Gator, thanks for your post, I agree with all of what you said but will add a couple of my own thoughts. I am only at 22k miles, had recall done about 850 miles ago. I have had zero problems so far. However, I am concerned GM has a messed up emissions system on the Cruze. I haven't had to add def yet but agree the truck stop should be fresh, I am still on free changes. I also agree about GM warranty should be longer on a first generation diesel car and system. I think part of the problem is the dealer network on the sales side and service side. My perception is the sales person doesn't fully understand the diesel car and many consumers don't understand the diesel car either.

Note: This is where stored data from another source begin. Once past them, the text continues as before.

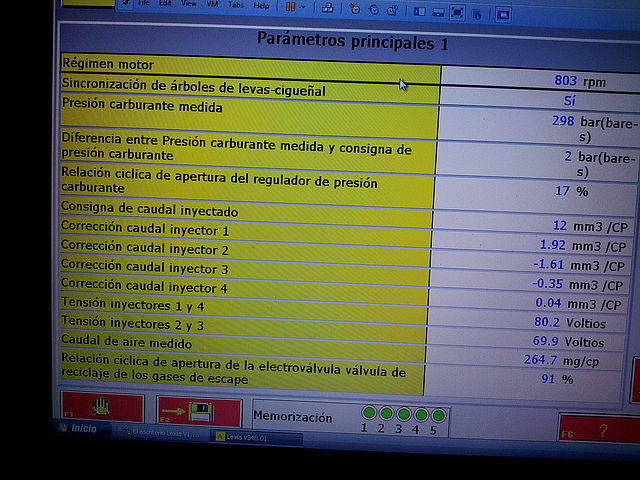The image size is (640, 480).
Task: Open the Tabs menu
Action: 236,4
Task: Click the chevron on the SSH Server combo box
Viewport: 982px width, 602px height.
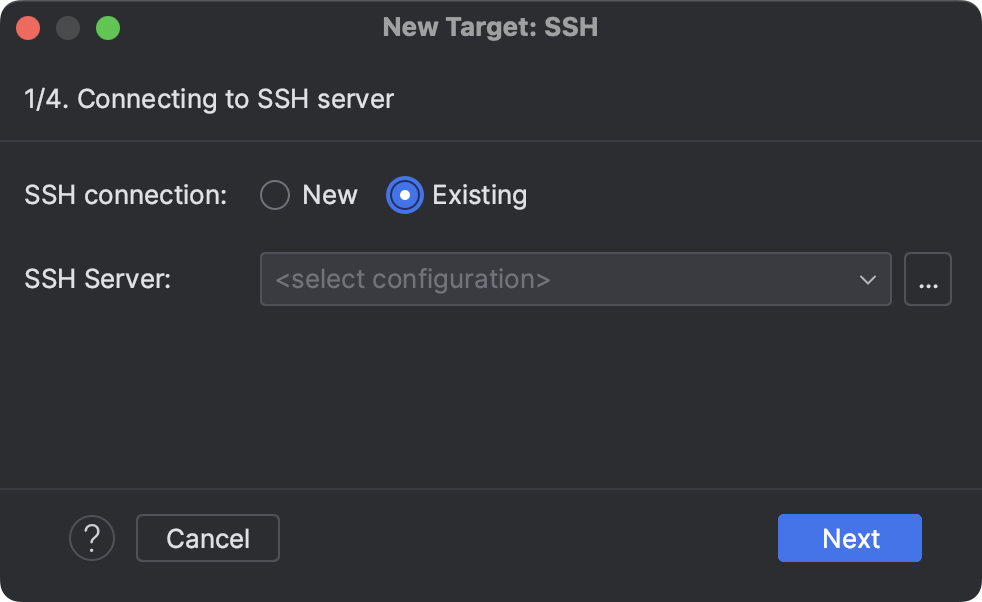Action: pos(867,279)
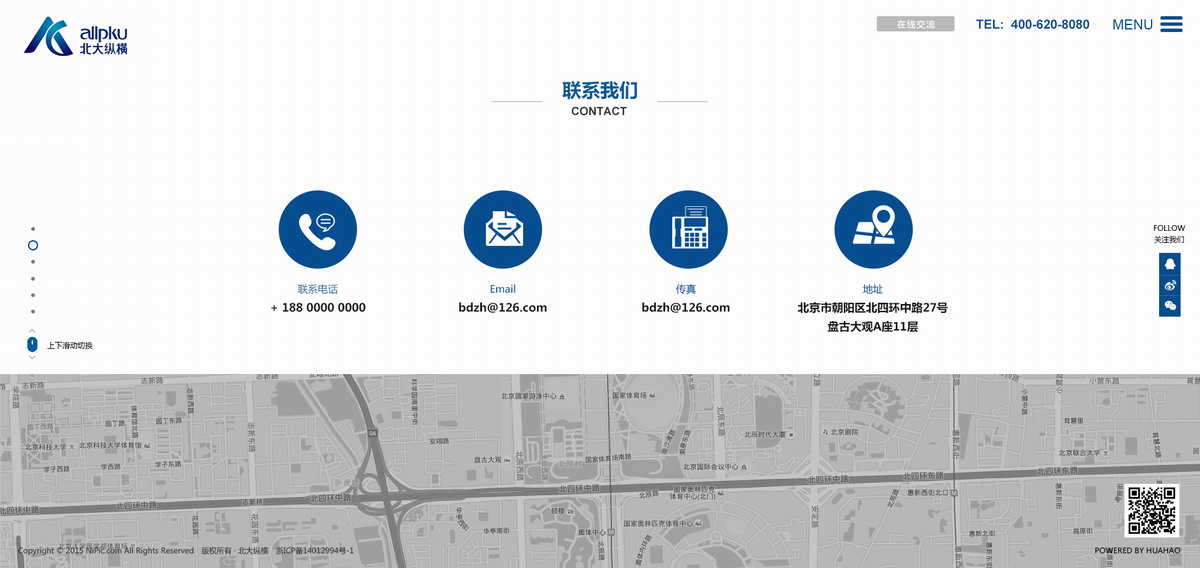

In other words the correct oil and all is so very important, it is with every car but the diesel seems to throw emissions faster than a gas car with incorrect oil. It seems like folks like with all highway miles have better luck than city driving. I really like my diesel but the emission and speed reductions and all of that due to an emission system screwed up, makes me question if driving the ctd is worth it over a gas Cruze. Just takes a couple emission related failures and it would be cheaper to just drive a gas Cruze for me. For this that drive all highway, maybe not.


----------



## VtTD (Nov 5, 2013)

Just got it today and it cleared later in the day after running a bunch of errands. Went maybe 1500 miles or so before it came on.


----------



## diesel (Jun 8, 2013)

Another 300 miles on mine and the CEL has still remained off. No further DEF quality poor messages either. We'll see.


----------



## Gator (Jul 14, 2013)

Meant to say 10 year unlimited milage emissions warranty on earlier post not a straight 10 year warranty on gen 1 CTD. I could see possible class action lawsuits in the future


----------



## diesel (Jun 8, 2013)

Gator said:


> Meant to say 10 year unlimited milage emissions warranty on earlier post not a straight 10 year warranty on gen 1 CTD. I could see possible class action lawsuits in the future


Get recall = get problems that can disable the car. Definite potential for a class action lawsuit there.


----------



## JRB'sOilburningCruze (Feb 25, 2015)

I dropped the car back off at the dealer this morning. GM is doing the troubleshooting. Service writer has no clue to what they are going to do next. He's a good dude, he's trying to get it resolved.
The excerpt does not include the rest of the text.